Source material:

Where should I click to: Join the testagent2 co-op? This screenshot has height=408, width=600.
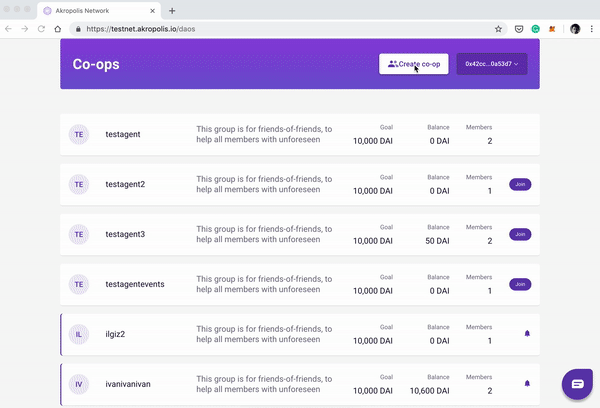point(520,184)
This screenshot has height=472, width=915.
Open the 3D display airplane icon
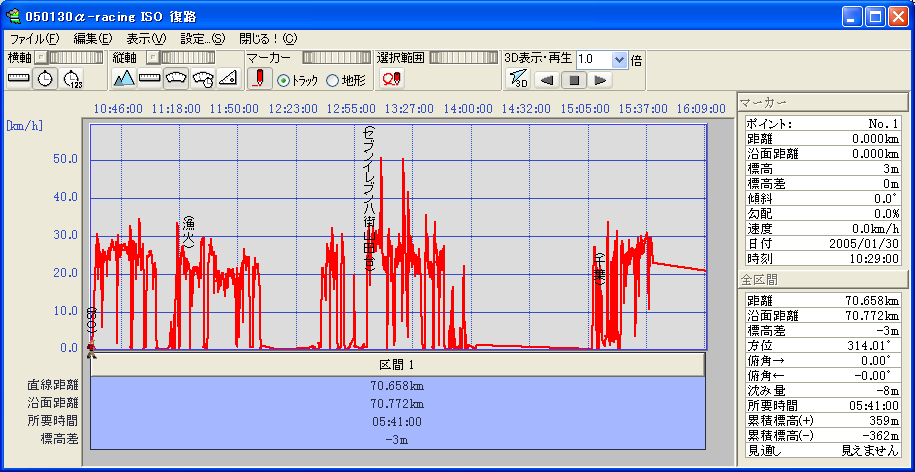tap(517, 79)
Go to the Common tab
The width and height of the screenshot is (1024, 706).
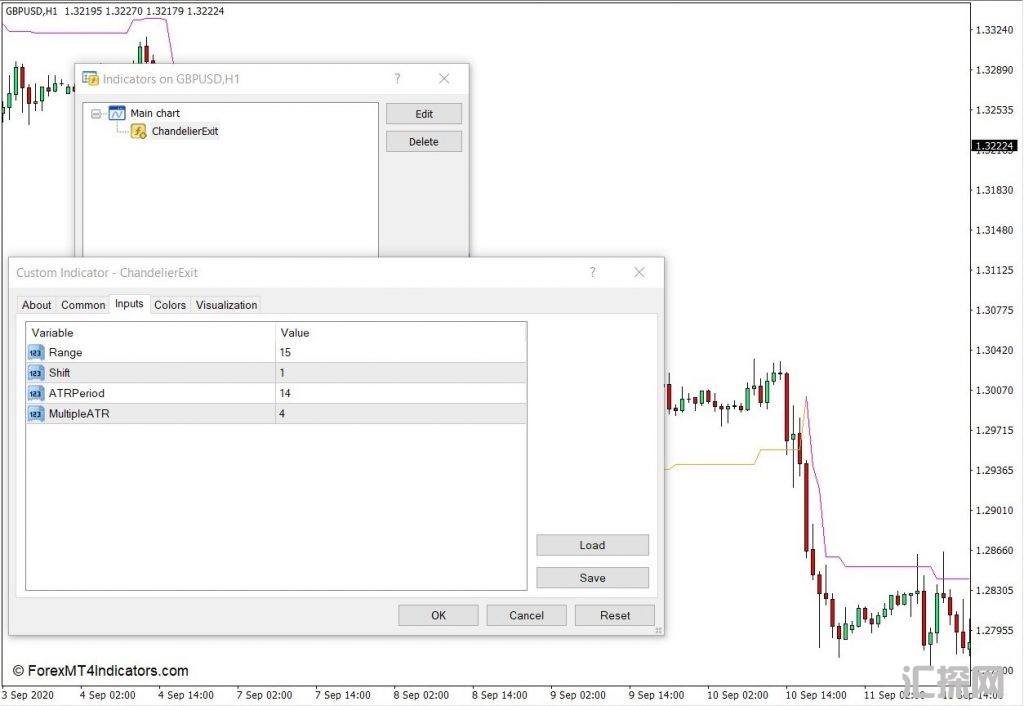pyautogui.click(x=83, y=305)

...

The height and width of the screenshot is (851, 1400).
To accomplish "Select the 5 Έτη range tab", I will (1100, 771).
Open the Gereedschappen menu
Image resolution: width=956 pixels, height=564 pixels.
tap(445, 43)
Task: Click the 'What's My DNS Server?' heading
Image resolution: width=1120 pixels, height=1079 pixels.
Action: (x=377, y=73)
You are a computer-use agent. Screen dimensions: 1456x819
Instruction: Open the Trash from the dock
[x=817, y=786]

Problem to solve: All that should be printed is the run of lines above from the one with "Where should I" through the one with "Go to the Common tab", both included, exactly as given, with pictures left out.

Answer to this task:
Where should I click to: Join the testagent2 co-op? This screenshot has height=408, width=600.
point(520,184)
This screenshot has height=472, width=915.
Open the 3D display airplane icon
tap(517, 79)
Go to the Common tab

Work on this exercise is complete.